Just What North Korea Needed: Another Death Camp
Just when I thought that North Korea couldn’t possibly find worse ways to spend its drug-and-gun money than nuclear weapons or the Ryugyong Hotel:
Amid signs of mass defections as the international community began putting pressure on North Korea in the wake of its latest nuclear test, the regime in early May gave orders that no resident was to be allowed to flee the country, followed by a massive crackdown.
The National Defense Commission gave village-to-village indoctrination lectures on a massive scale, apparently prompted by fears that the times when the order alone was enough were gone. Anybody who crossed the Apnok (Yalu) or the Duman (Tumen) River without permission would be considered a traitor, villagers were told. [Chosun Ilbo]
This is a change, very much for the worse. In past years, so many North Koreans were forced to cross the border to find food that the regime relaxed punishments for those who, after a suitable amount of interrogation, were not suspected of contacting foreigners or missionaries, converting to Christianity, or attempting to defect permanently.

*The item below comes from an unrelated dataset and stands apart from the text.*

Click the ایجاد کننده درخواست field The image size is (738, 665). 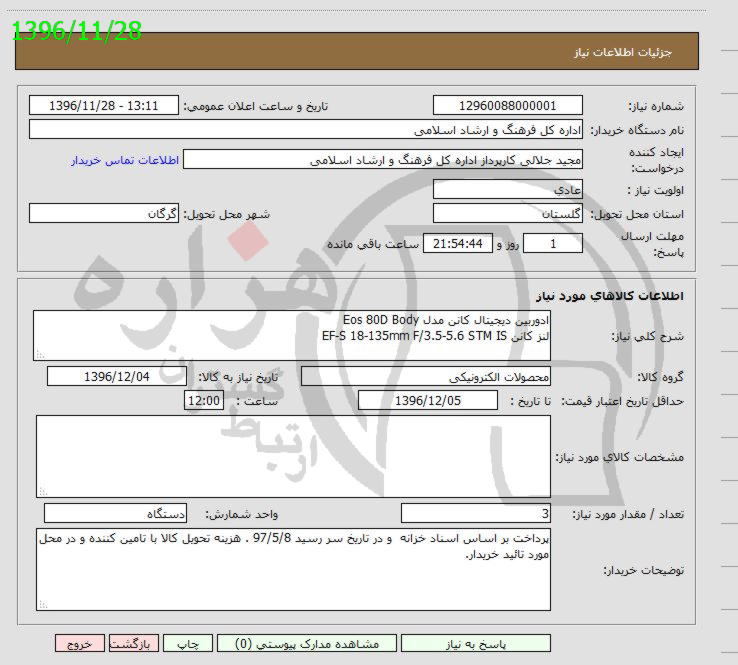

The Chongori reeducation center in North Hamgyong Province that went through the greatest change. The center has been reorganized as a concentration camp exclusively for arrested defectors. It has reportedly turned into a living hell, where labor is much heavier than at ordinary reeducation centers and where torture and beatings are routine. [….]

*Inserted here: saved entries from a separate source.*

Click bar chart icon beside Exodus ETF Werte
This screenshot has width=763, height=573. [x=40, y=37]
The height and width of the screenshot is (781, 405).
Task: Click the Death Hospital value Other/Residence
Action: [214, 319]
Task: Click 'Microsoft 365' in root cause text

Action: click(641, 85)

At Chongori, inmates are doomed to die of malnutrition. Forced to work for 14 hours a day, they are given only two whole potatoes and a handful of cornmeal a day. Few inmates stick it out for more than three months, no matter how healthy they are, because beatings are a daily routine there, he said.
Judging by the description, the new camp is probably somewhere in the vicinity of Camp 22.
The report also claims that the regime is cracking down especially hard on cell phones. It’s one of a series of recent reports suggesting that conditions in North Korea have grown much worse recently, and that internal dissent may be bubbling again.
This hard-line policy isn’t entirely new. It was signaled in early 2008 with the summary executions of two separate groups of defectors — there were women and children among them — including one that was returned by South Korea.